Confesso que não estou no momento mais inspirador para escrever o meu texto do ano. Clarice nomeou bem esse sentimento de paz e glória que engrandece a alma e escorre arte dos nossos olhos até os nossos dedos. Mas já que ele é um momento especial demais e não acontece em qualquer momento, decidi relembrar sobre tudo que aconteceu comigo no decorrer dos meses assim mesmo, porque -inspiração a parte- tenho muito o que agradecer.
Iniciar o ano em Recife foi glorioso, mas como o futuro é um retrato abstrato, mal sabia que seria o fim de um ciclo marcado por alegrias e pesares. A chave do meu apartamento chegou as minhas mãos mais cedo do que eu previa, minha namorada colocou os poucos pertences no carro, percorreu umas sete/oito horas de viagem do dia oito de fevereiro e assim iniciamos um novo ciclo, com cuidado, temendo pisar em falso e mudar todo o rumo da conquista.
Entrar no 302 foi tão feliz quanto sentir o sentimento glorioso de Clarice. Conquistei um pedacinho de lugar para por minhas alegrias, meus gostos. Pintei uma parede, coloquei quadros que escolhi, comprei mais plantas, vi o sol nascer da minha janela numa noite de insônia. Tomei café forte com o sol das seis encostando no meu rosto. Dormi -quase- todos os dias do ano ao lado da pessoa que me torna mais forte à cada ano que finda.

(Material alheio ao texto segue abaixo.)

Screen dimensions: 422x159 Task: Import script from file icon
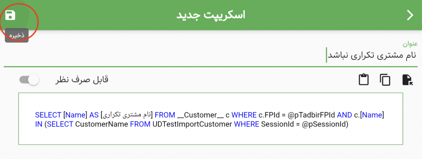(x=408, y=80)
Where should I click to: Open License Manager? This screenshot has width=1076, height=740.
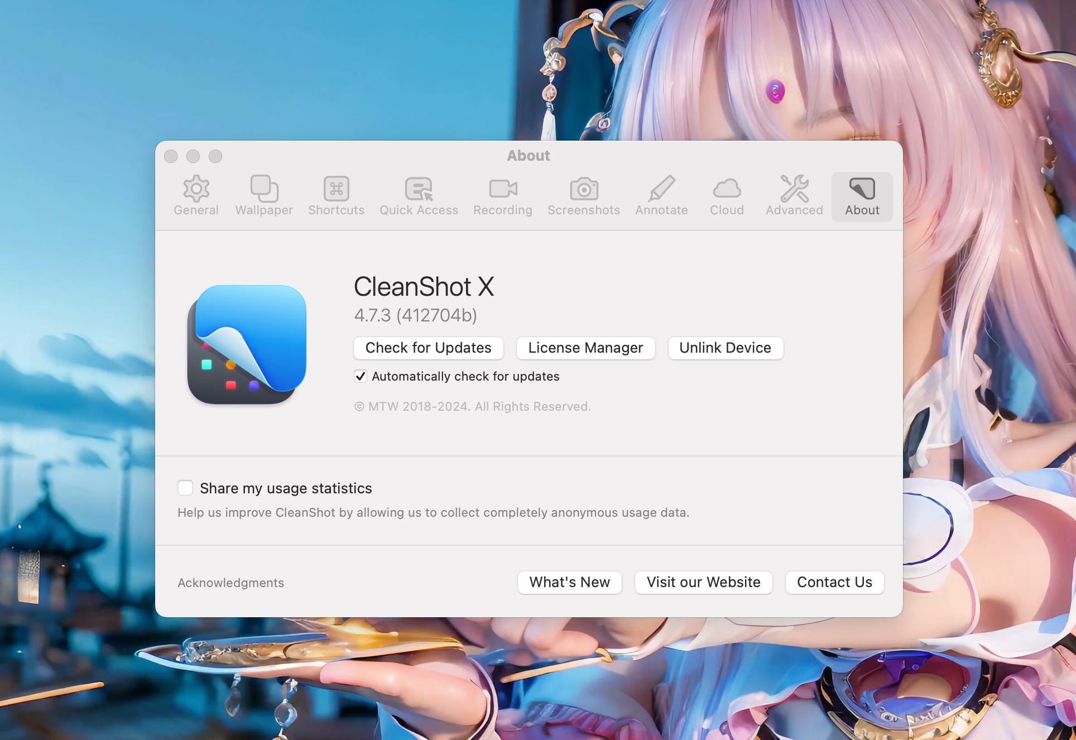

Aos poucos fui descobrindo o quão instável é o meu trabalho e o quanto isso abriu caminhos para eu modificar alguns traços -ainda- inflexíveis de mim. Inúmeras vezes acreditei que seria o fim da linha, chorei, desacreditei. No outro dia eu mesma tinha descoberto a solução. A vida é tão mais fácil do que a gente pensa, sabe? Pena que a gente é desesperado e esquece. Hoje, após tantos rodeios da minha profissão, tenho calma diante das adversidades. Tudo é tão inconstante. E eu que sempre tive dificuldade para conviver com mudanças, aceito e espero tudo se ajeitar.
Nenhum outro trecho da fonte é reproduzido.